The Emergency Food Assistance Program moves food from farms to food banks to families facing hunger.
What is TEFAP?
The Emergency Food Assistance Program, or TEFAP, is a federal nutrition program that moves food from farms to food banks to people facing hunger.
Through TEFAP, the USDA purchases healthy foods—fruits, vegetables and other staples—from U.S. growers and producers. Feeding America network food banks, and other food-distributing organizations, then partner with states to distribute this food to people in need.
The program is a cornerstone of the Feeding America network’s food supply. Last fiscal year, the Feeding America network received 1.24 billion pounds of food from TEFAP, providing over 1 billion meals to people facing hunger.
Why TEFAP Works
Foods distributed through TEFAP are critical to how food banks help reduce hunger. Over 20% of the food distributed through Feeding America member food banks and local hunger-relief programs comes from TEFAP.
TEFAP offers more than 120 nutritious foods, including fruits and vegetables, eggs, meat, poultry, fish, nuts, milk and cheese, and whole-grain and enriched grain products, including rice, cereal, and pasta.
TEFAP has a strong impact on the farm economy. In fiscal year 2022, TEFAP provided $399 million in food purchases nationwide.
The Farm Bill and TEFAP
The farm bill establishes funding for food purchases through TEFAP. The 2023 Farm Bill must strengthen TEFAP funding so food banks have a reliable food source to meet the increased demand for food assistance.

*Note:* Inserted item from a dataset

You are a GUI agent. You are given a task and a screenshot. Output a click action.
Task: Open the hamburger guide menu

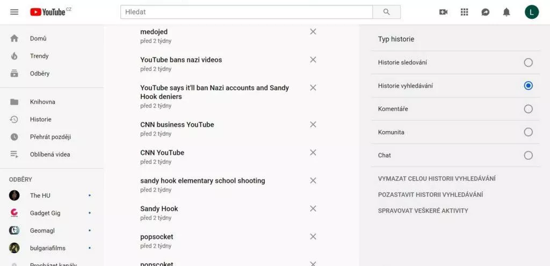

Authorize and increase mandatory funding for TEFAP food purchases to $500 million annually. This would double the annual amount of funding for TEFAP entitlement commodities. The new level would ensure a steady flow of TEFAP foods to food programs like food banks and support the US agricultural economy.
Reauthorize and increase to $200 million per year funding for TEFAP storage and distribution and reauthorize $15 million for TEFAP infrastructure grants. These funds help food banks offset the cost of storing and transporting USDA foods, especially in rural communities. In addition, they will cover expenses like refrigeration and fuel.